Task list =
(a) Translate this sentence from the coroutine article below into Spanish: "Coroutines can provide a very high level of concurrency with very little overhead."
(b) Write the next part of the coroutine article below, picking up after its final sentence.

Extracted text =

If you are an absolute beginner, then go through the below pre-requisites. And if you are not a beginner, you better know what to skip!

Note: Context switching APIs getcontext, setcontext, makecontext and swapcontext were obsoleted in POSIX.1-2004 and removed in POSIX.1-2008 citing portability issues. So, please do not use it. Here I have used it for demonstration purpose.

Coroutine Basics

What Is Coroutine?

A coroutine is a function/sub-routine(co-operative sub-routine to be precise) that can be suspended and resumed.
In other words, You can think of coroutine as an in-between solution of normal function & thread. Because, once function/sub-routine called, it executes till the end. On other hand, a thread can be blocked by synchronization primitives(like mutex, semaphores, etc) or suspended by an OS scheduler. But again you can not decide on suspension & resumption on it. As it is done by the OS scheduler.
While coroutine on other hand, can be suspended on a pre-defined point & resumed later on a need basis by the programmer. So here programmer will be having complete control of execution flow. That too with minimal overhead as compared to thread.
A coroutine is also known as native threads, fibres(in windows), lightweight threads, green threads(in java), etc.

Why Do We Need Coroutine?

As I usually do, before learning anything new, you should be asking this question to yourself. But, let me answer it:
Coroutines can provide a very high level of concurrency with very little overhead. As it doesn’t need OS intervention in scheduling. While in a threaded environment, you have to bear the OS scheduling overhead.
A coroutine can suspend on a pre-determined point, so you can also avoid locking on shared data structures. Because you would never tell your code to switch to another coroutine in the middle of a critical section.
With the threads, each thread needs its own stack with thread local storage & other things. So your memory usage grows linearly with the number of threads you have. While with co-routines, the number of routines you have doesn’t have a direct relationship with your memory usage.
For most use cases coroutine is a more optimal choice as it is faster as compared to thread.
And if you are still not convinced then wait for my C++20 Coroutine post.

To-the-point Context Switching API Theory

Before we dive into a implementation of Coroutine in C, we need to understand the below foundation functions/APIs for context switching. Off-course, as we do, with less to-the-point theory & with more code examples.
1. setcontext
2. getcontext
3. makecontext
4. swapcontext
If you are already familiar with setjmp/longjmp, then you might have ease in understanding these functions. You can consider these functions as an advanced version of setjmp/longjmp.
The only difference is setjmp/longjmp allows only a single non-local jump up the stack. Whereas, these APIs allows the creation of multiple cooperative threads of control, each with its own stack or entry point.

Dataset excerpts =
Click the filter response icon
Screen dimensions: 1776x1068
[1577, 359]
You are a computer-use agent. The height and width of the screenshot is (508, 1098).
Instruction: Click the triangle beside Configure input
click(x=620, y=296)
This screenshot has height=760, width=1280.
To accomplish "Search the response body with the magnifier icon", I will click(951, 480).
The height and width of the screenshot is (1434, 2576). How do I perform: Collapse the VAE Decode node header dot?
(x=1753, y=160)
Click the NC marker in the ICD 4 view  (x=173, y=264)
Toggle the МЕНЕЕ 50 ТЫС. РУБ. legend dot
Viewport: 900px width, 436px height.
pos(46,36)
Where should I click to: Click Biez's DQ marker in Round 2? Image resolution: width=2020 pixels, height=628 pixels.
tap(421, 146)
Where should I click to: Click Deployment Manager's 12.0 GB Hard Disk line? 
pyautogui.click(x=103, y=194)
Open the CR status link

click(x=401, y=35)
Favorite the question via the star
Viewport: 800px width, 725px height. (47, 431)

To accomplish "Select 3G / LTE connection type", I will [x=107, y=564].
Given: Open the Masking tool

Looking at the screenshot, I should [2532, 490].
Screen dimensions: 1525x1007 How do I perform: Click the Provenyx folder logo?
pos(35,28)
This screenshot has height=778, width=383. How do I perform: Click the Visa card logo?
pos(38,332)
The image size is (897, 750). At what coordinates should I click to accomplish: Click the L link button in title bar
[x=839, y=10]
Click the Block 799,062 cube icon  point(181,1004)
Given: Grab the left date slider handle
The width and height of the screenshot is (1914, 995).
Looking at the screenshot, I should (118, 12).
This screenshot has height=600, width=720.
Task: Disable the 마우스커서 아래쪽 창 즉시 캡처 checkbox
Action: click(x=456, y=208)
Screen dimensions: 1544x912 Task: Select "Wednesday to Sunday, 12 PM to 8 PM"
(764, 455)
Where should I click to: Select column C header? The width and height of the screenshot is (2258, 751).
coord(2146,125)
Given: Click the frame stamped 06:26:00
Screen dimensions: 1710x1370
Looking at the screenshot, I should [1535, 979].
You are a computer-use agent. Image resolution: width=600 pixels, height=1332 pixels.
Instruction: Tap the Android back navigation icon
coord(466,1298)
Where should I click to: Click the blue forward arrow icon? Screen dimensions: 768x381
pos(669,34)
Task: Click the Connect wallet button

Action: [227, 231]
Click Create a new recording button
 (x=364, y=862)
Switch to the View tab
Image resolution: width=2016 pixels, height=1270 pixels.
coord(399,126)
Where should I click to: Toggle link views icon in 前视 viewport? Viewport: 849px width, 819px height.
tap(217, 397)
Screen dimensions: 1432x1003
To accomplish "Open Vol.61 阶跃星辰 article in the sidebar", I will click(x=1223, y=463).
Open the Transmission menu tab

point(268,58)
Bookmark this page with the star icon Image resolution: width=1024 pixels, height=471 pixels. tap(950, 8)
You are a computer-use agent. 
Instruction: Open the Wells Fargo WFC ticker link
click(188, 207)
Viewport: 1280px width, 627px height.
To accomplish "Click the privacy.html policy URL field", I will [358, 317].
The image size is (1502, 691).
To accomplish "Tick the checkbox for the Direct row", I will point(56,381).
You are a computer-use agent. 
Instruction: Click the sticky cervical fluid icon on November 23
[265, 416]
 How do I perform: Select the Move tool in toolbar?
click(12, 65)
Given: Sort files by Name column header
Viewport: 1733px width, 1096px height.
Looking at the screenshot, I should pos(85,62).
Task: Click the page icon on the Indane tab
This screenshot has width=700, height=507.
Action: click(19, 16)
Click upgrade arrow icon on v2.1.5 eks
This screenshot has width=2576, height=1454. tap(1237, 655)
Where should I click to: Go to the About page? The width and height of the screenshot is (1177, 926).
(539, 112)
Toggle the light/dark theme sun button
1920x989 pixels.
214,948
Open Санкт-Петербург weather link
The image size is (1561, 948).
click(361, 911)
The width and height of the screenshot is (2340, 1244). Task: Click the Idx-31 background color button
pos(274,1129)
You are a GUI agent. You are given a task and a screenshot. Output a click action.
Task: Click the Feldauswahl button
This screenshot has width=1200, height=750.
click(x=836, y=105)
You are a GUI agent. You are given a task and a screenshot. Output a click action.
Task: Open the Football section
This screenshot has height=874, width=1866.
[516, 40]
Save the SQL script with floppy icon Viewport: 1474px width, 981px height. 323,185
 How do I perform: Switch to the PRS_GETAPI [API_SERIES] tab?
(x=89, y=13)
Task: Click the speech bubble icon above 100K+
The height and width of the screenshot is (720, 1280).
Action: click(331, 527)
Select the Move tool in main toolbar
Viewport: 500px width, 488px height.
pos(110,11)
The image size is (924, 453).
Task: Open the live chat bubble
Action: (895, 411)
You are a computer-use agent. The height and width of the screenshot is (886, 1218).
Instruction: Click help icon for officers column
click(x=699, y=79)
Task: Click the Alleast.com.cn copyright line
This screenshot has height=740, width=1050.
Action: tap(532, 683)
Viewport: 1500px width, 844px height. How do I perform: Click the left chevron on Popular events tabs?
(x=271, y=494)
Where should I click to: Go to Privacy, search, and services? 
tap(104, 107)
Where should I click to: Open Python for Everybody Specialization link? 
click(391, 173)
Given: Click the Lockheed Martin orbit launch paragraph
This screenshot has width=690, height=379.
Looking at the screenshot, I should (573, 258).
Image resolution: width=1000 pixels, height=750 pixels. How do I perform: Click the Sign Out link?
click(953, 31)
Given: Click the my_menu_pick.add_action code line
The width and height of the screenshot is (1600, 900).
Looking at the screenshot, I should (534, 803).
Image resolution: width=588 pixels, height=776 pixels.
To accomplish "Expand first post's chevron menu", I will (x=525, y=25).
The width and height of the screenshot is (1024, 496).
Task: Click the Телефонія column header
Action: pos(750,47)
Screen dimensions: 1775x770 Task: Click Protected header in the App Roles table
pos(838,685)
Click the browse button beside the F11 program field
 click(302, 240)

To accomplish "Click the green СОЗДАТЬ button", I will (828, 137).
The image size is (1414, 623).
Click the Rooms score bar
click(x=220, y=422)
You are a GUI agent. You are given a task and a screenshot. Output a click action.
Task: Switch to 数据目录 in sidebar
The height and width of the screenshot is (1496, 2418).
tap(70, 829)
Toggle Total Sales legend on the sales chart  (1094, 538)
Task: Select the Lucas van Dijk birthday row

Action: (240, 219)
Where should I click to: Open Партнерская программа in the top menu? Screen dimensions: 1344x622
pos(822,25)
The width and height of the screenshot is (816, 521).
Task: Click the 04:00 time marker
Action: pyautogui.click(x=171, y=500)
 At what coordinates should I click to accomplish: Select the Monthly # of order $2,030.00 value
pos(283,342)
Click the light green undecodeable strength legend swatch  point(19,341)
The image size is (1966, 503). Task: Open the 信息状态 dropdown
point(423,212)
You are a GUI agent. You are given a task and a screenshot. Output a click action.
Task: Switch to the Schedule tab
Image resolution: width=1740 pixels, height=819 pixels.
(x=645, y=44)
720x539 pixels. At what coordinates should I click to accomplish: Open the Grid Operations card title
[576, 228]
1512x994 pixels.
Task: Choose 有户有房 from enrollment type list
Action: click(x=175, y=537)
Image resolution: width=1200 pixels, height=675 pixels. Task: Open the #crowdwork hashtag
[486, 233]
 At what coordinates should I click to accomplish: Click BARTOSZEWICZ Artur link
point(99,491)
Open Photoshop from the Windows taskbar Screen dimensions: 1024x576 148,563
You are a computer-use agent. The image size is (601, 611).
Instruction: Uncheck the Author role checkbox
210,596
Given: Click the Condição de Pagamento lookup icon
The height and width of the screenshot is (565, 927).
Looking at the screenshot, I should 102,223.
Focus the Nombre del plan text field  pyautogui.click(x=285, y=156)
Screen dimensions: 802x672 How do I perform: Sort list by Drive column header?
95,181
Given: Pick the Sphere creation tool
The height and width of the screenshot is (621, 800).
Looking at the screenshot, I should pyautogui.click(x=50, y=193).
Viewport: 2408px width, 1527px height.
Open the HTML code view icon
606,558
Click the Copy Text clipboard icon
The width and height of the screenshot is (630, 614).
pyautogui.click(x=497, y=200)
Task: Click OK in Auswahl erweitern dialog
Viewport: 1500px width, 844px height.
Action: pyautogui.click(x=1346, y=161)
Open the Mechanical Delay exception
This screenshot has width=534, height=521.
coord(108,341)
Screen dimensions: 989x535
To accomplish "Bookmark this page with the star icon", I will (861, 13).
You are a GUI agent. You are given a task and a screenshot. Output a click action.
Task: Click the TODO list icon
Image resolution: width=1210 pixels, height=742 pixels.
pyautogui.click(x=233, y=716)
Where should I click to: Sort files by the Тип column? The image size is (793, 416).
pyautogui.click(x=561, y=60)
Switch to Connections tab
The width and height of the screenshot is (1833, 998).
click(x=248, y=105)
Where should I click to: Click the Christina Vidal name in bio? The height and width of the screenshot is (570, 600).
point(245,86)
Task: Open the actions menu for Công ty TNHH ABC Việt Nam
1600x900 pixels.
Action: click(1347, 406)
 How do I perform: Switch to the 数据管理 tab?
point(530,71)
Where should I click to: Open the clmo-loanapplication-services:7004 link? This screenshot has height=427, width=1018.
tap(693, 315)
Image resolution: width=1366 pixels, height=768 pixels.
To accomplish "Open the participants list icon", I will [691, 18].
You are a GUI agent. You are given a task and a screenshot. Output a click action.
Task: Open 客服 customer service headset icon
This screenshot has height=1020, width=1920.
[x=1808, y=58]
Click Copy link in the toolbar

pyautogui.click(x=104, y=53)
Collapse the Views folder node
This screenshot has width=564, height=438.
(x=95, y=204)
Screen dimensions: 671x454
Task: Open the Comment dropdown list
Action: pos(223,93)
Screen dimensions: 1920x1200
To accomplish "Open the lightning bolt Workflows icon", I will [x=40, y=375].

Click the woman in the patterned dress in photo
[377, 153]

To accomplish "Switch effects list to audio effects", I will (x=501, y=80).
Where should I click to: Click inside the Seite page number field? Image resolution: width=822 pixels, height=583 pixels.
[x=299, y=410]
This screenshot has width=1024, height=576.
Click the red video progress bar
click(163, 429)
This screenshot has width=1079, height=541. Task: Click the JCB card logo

Task-by-task results =
(a) Las corrutinas pueden ofrecer un nivel muy alto de concurrencia con muy poca sobrecarga.

(b)
Data Strucutre To Store Execution Context

ucontext_t type structure that defined as below is used to store the execution context.
All four(setcontext, getcontext, makecontext & swapcontext) control flow functions operates on this structure.

typedef struct {
    ucontext_t *uc_link;    
    stack_t     uc_stack;
    mcontext_t  uc_mcontext;
    sigset_t    uc_sigmask;
    ...
} ucontext_t;

uc_link points to the context which will be resumed when the current context exits, if the context was created with makecontext (a secondary context).
uc_stack is the stack used by the context.
uc_mcontext stores execution state, including all registers and CPU flags, frame/base pointer(i.e. indicates current execution frame), instruction pointer(i.e. program counter), link register(i.e. stores return address) and the stack pointer(i.e. indicates current stack limit or end of current frame). mcontext_t is an opaque type.
uc_sigmask is used to store the set of signals blocked in the context. Which isn’t the focus for today.

`int setcontext(const ucontext_t *ucp)`

This function transfers control to the context in ucp. Execution continues from the point at which the context was stored in ucp. setcontext does not return.

`int getcontext(ucontext_t *ucp)`

Saves current context into ucp. This function returns in two possible cases:
1. after the initial call,
2. or when a thread switches to the context in ucp via setcontext or swapcontext.
The getcontext function does not provide a return value to distinguish the cases (its return value is used solely to signal error), so the programmer must use an explicit flag variable, which must not be a register variable and must be declared volatile to avoid constant propagation or other compiler optimisations.

`void makecontext(ucontext_t ucp, void (func)(), int argc, ...)`

The makecontext function sets up an alternate thread of control in ucp , which has previously been initialised using getcontext.
The ucp.uc_stack member should be pointed to an appropriately sized stack; the constant SIGSTKSZ or MINSIGSTKSZ is commonly used.
When ucp is jumped to using setcontext or swapcontext, execution will begin at the entry point to the function pointed to by func, with argc arguments as specified. When func terminates, control is returned to the context specified in ucp.uc_link.

`int swapcontext(ucontext_t oucp, ucontext_t ucp)`

Saves the current execution state into oucp and then transfers the execution control to ucp.

[Example 1]: Understanding Context Switching With `setcontext` & `getcontext` Functions

Now, that we have read lot of theory. Let’s create meaningful out of it.
Consider below program that implements plain infinite loop printing “Hello world” every second.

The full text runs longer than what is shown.